As Kenmore officials finish documenting expenses related to the October snowstorm, the mayor is skeptical about when federal reimbursement will arrive.

Contractors' invoices total more than $186,000, Mayor John W. Beaumont said at Tuesday's Village Board work session. When overtime incurred by village employees is included, it's approximately $350,000 from the village's budget, he said.

"That throws us out of kilter like everyone else," Beaumont said.

Village Clerk Kathleen Johnson, who has been working with representatives of the Federal Emergency Management Agency, said she was told federal reimbursement money should arrive by the end of the village's fiscal year in May.

But Beaumont fears it may be held up at the state level because of the vacancy in the comptroller's office and the possibility of audits of municipalities' claims.


>Home-energy specialists will offer assistance

Erie County home-energy assistance specialists will be available in the Harlem Road Community Center in Amherst on Thursday to help residents with applications.

The outreach team will be able to process about 80 applications for the federal home energy assistance program, which helps low-income families pay their winter energy costs.

Applicants will be seen from 9 a.m. to 4 p.m. in the center, 4255 Harlem Road.

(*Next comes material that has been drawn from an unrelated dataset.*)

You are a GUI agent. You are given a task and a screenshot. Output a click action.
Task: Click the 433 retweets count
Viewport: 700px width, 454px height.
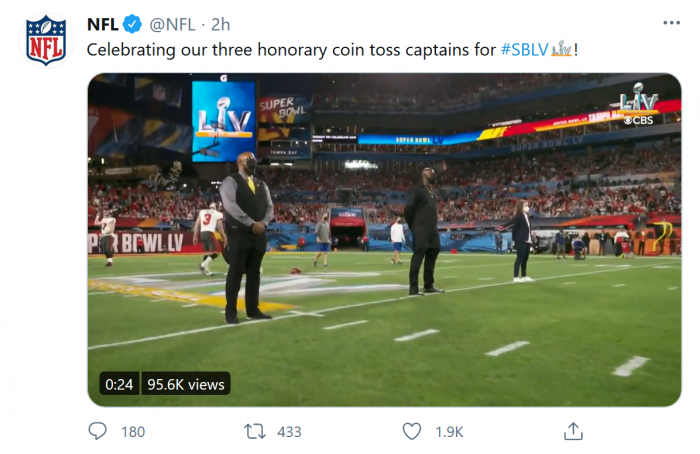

They will be taken in the order in which they sign up, with appointments taking approximately 20 minutes. Residents should sign up starting at 8:30 a.m. For information, call 858-7870.

The event is coordinated through Erie County Legislator Thomas Loughran's office.


>State audit criticizes inventory, food storage

A state comptroller's audit of the Akron School District found minor flaws with the district's equipment inventory and food storage, problems that officials have since corrected.

Auditors said the district's inventory records lacked serial numbers for 125 color TV sets worth $1,700 each and the sets were not tagged. In the district's response to the audit, Akron officials noted that the TVs were "securely bolted to the walls of classrooms throughout the district" and were all accounted for.

Auditors also found that, although the district policy is not to serve food that is more than 2 years old, several cases of frozen eggs, beef patties and French toast were older than that. They also found 10 cases of dried cranberries as much as 5 years old. The district has since taken steps to ensure that older food is rotated to the front of the freezer and food is discarded before it is 2 years old.

The state audit also called into question 21 claims for expenditures from 2004 and 2005, which district officials addressed after the audit. Among the questionable claims was $1,034 for an official's five-night stay at a strategic planning seminar. Auditors said they could not find documentation the official had attended the conference. District officials noted that "a certificate of completion for the seminar . . . was framed and found displayed on the employee's office wall."